_OBJECTIVE_
Retype the items from the line containing "童模 (326, 130)" through the line containing "Deklaracja dostępności (225, 384)", both included, and leave the pictures out of your answer.

## begin SUPPLIED RECORDS

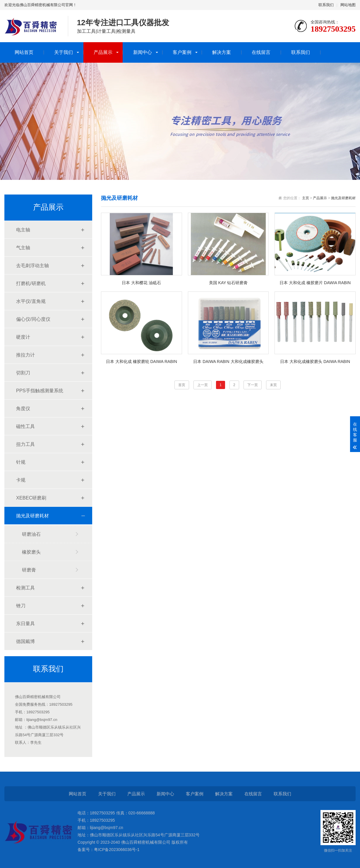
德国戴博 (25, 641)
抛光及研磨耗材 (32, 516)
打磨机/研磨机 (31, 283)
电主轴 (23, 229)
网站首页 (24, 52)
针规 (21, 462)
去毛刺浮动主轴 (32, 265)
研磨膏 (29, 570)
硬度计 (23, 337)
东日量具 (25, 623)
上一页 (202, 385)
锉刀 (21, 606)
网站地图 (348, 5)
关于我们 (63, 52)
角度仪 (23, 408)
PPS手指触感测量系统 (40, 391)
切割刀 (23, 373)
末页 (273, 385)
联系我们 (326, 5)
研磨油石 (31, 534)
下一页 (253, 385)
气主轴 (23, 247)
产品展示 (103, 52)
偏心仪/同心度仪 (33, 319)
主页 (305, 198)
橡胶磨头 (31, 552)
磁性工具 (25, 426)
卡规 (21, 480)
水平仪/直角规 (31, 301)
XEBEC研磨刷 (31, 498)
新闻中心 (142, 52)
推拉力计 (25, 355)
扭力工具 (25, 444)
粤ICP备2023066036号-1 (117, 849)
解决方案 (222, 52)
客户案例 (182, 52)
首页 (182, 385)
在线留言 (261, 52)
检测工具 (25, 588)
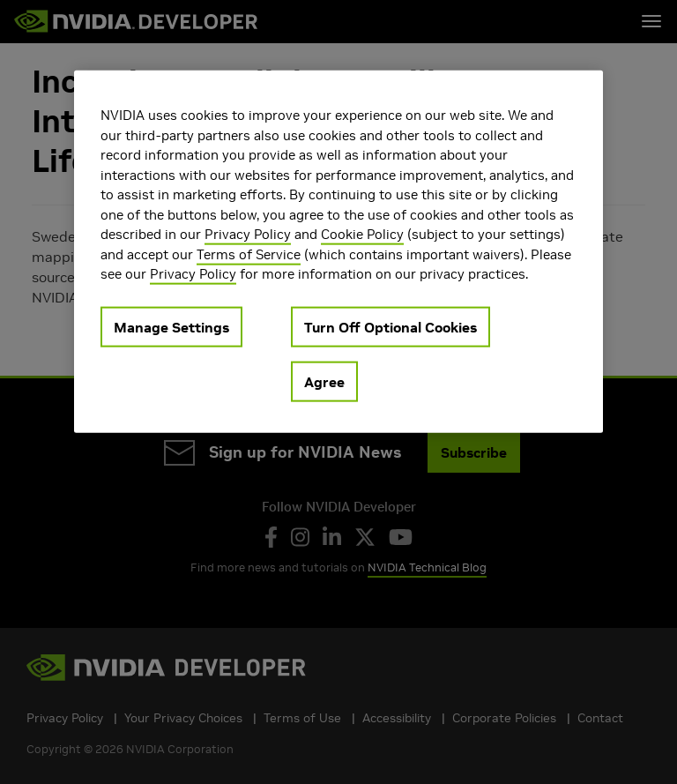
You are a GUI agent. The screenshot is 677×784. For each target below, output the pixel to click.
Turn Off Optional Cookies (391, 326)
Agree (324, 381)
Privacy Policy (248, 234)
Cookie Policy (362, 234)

## end SUPPLIED RECORDS
## begin SUPPLIED RECORDS

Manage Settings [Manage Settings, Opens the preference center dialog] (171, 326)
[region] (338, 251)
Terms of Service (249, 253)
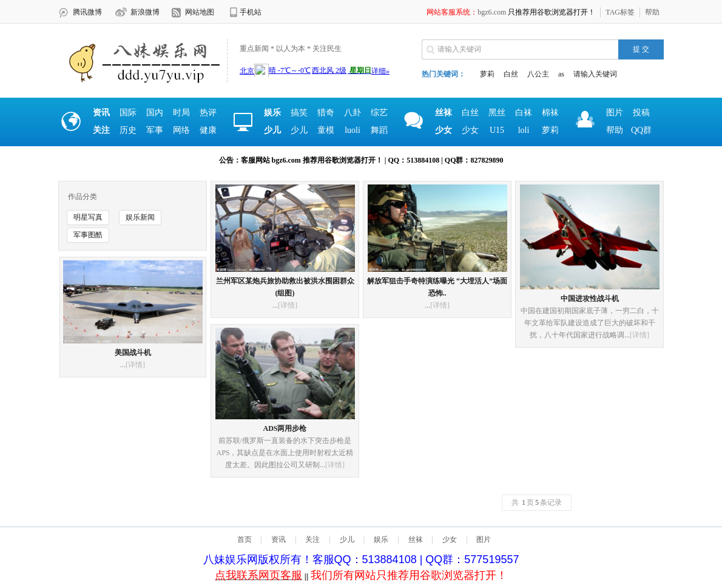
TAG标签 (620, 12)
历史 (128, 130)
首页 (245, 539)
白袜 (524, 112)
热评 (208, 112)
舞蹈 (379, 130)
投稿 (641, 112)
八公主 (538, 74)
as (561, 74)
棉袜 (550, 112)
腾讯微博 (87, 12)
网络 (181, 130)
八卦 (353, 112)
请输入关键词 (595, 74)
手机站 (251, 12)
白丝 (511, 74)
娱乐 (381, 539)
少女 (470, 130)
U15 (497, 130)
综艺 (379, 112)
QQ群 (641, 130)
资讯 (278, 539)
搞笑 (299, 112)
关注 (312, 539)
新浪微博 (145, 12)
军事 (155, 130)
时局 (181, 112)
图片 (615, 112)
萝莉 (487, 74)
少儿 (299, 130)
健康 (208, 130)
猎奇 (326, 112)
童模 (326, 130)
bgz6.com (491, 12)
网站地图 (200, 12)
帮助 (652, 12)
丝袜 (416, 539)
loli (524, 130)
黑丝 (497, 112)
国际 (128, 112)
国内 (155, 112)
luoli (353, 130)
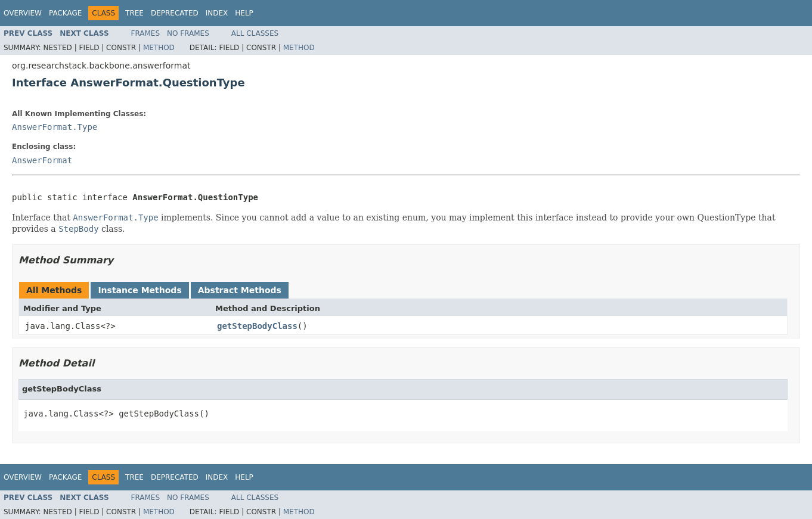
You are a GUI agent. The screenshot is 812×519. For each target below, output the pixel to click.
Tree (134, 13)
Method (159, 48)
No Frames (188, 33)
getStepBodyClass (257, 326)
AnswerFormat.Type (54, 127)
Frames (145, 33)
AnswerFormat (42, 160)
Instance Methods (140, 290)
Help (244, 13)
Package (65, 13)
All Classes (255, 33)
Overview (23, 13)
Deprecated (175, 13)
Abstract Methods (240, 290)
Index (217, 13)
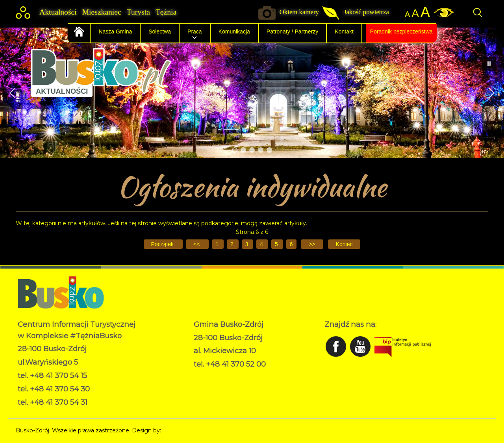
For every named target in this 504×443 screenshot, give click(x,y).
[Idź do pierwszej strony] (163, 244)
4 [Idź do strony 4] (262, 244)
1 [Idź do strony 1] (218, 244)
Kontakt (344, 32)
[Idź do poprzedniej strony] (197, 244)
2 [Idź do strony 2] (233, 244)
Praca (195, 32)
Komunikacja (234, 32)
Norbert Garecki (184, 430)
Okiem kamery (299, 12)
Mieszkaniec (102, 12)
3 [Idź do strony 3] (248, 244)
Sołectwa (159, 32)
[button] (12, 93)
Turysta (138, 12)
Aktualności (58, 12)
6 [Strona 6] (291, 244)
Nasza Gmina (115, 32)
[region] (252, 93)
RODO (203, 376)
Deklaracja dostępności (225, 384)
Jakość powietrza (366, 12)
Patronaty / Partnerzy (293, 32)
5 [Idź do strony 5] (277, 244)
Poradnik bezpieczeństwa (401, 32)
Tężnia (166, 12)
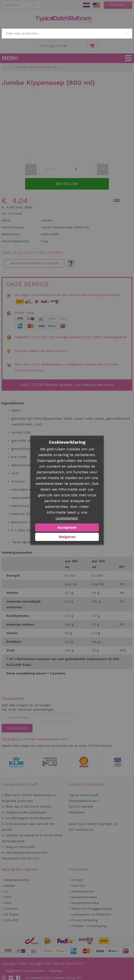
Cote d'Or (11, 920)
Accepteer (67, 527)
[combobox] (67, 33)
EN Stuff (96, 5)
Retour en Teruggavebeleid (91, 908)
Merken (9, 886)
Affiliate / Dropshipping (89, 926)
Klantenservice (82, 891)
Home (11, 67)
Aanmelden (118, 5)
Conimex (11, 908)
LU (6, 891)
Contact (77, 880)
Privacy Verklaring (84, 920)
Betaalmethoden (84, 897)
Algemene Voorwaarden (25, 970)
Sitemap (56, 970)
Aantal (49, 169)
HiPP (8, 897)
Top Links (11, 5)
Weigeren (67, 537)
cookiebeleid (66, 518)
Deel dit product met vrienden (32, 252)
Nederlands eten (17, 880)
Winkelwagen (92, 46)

## end SUPPLIED RECORDS

_EXPECTED ANSWER_
童模 (326, 130)
bgz6.com (491, 12)
网站地图 (200, 12)
帮助 (652, 12)
丝袜 (416, 539)
loli (524, 130)
黑丝 (497, 112)
国际 (128, 112)
国内 (155, 112)
luoli (353, 130)
You are a GUI agent. The screenshot is 812×519. For each target below, output the pixel to click.
Tree (134, 13)
Method (159, 48)
No Frames (188, 33)
getStepBodyClass (257, 326)
AnswerFormat.Type (54, 127)
Frames (145, 33)
AnswerFormat (42, 160)
Instance Methods (140, 290)
Help (244, 13)
Package (65, 13)
All Classes (255, 33)
Overview (23, 13)
Deprecated (175, 13)
Abstract Methods (240, 290)
Index (217, 13)
For every named target in this 504×443 screenshot, give click(x,y).
[Idź do pierwszej strony] (163, 244)
4 [Idź do strony 4] (262, 244)
1 [Idź do strony 1] (218, 244)
Kontakt (344, 32)
[Idź do poprzedniej strony] (197, 244)
2 [Idź do strony 2] (233, 244)
Praca (195, 32)
Komunikacja (234, 32)
Norbert Garecki (184, 430)
Okiem kamery (299, 12)
Mieszkaniec (102, 12)
3 [Idź do strony 3] (248, 244)
Sołectwa (159, 32)
[button] (12, 93)
Turysta (138, 12)
Aktualności (58, 12)
6 [Strona 6] (291, 244)
Nasza Gmina (115, 32)
[region] (252, 93)
RODO (203, 376)
Deklaracja dostępności (225, 384)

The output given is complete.